Multiple pharmacological mechanisms and clinical targets for neuroleptics: should a more operational classification be considered?

Abstract

Summary: The disinhibitory effect has long been described as a therapeutic property of some neuroleptic drugs (NL) able to improve negative symptoms.In pharmacology behavioral models indicate a functional facilitation of dopaminergic transmission. Moreover, a group of negative symptoms very similar to those improved by disinhibitory NL may be induced as a side effect by other NL. Therefore the syndrome improved by these few NL could be linked to functional hypodopaminergic modifications. The improvement of negative symptoms by these few NL is linked in the Animal and in Man to the administration of low doses.
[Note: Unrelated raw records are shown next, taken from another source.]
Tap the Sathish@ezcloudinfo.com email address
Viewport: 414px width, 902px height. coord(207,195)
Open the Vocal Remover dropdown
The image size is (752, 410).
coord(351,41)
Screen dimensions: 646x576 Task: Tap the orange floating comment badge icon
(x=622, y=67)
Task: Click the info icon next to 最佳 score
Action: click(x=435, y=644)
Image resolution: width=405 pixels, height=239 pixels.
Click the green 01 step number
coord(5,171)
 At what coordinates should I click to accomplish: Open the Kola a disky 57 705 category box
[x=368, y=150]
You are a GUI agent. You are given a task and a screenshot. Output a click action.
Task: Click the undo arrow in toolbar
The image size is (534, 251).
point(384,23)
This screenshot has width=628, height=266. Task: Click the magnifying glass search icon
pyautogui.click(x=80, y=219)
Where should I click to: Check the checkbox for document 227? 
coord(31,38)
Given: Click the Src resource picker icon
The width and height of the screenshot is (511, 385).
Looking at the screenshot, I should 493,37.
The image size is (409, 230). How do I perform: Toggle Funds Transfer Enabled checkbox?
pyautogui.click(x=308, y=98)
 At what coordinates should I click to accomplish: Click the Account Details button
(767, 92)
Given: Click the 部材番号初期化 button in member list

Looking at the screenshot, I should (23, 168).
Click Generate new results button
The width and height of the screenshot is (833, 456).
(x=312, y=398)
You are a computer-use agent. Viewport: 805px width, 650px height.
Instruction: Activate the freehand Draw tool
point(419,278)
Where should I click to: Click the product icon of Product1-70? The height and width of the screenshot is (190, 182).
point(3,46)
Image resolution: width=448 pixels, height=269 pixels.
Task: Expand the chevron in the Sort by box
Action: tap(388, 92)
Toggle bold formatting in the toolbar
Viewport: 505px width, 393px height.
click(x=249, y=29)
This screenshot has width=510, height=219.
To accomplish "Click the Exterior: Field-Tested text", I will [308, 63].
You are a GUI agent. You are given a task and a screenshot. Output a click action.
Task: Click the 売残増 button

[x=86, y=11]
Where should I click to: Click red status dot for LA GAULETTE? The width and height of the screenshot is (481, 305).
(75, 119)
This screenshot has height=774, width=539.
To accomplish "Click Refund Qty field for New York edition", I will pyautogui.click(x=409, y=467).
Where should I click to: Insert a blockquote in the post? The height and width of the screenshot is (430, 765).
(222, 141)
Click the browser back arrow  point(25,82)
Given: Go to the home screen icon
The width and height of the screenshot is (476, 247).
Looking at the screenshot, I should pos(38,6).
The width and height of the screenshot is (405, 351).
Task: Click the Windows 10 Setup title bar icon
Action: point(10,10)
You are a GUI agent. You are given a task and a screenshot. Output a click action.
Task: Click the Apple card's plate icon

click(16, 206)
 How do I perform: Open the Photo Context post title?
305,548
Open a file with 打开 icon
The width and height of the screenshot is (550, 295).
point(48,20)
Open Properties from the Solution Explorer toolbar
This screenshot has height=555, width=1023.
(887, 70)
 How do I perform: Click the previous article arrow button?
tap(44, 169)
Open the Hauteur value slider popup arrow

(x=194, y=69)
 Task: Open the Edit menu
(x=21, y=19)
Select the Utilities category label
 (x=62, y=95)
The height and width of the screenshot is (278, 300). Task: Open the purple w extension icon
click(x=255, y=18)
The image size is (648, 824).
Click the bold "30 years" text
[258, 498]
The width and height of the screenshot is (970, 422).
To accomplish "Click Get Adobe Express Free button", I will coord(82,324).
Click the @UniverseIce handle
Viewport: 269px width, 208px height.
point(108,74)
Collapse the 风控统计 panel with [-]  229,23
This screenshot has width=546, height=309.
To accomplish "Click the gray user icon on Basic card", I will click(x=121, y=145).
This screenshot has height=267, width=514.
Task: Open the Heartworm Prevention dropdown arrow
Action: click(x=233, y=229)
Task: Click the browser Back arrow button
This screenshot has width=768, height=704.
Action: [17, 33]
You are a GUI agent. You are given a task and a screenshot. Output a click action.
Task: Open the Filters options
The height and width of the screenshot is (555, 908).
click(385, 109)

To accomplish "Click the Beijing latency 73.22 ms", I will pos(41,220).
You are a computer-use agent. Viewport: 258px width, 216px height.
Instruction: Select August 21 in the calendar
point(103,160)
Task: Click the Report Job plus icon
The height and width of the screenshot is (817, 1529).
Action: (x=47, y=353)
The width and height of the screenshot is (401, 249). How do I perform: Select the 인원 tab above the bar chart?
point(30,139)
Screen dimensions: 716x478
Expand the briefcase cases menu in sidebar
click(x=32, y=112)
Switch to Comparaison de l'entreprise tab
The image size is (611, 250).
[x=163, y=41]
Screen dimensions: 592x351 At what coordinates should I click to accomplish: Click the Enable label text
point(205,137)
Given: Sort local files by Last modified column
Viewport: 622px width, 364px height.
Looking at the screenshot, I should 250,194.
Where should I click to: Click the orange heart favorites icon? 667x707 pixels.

We propose that these drugs be called “energizing neuroleptics”. Recent clinical studies have answered various important questions concerning this effect: •patients with predominant negative or positive symptomatology do need different dosages of these NL; •the low doses of these energizing NL are more effective for the treatment of negative symptoms than low doses of other NL; •the energizing effect is not specific for schizophrenic patients, but can be shown if a negative syndrome is present. A subgroup of dysthymic patients could present a relatively pure hypodopaminergic syndrome. Even if anhedonic, these patients are not really depressed; we propose to call them psychasthenic. The energizing effect presents an original mecanism of action and a target “transnosological” syndrome. The corresponding group of NL should appear in the classifications alongside sedative and antihallucinatory (or antiflorid) NL.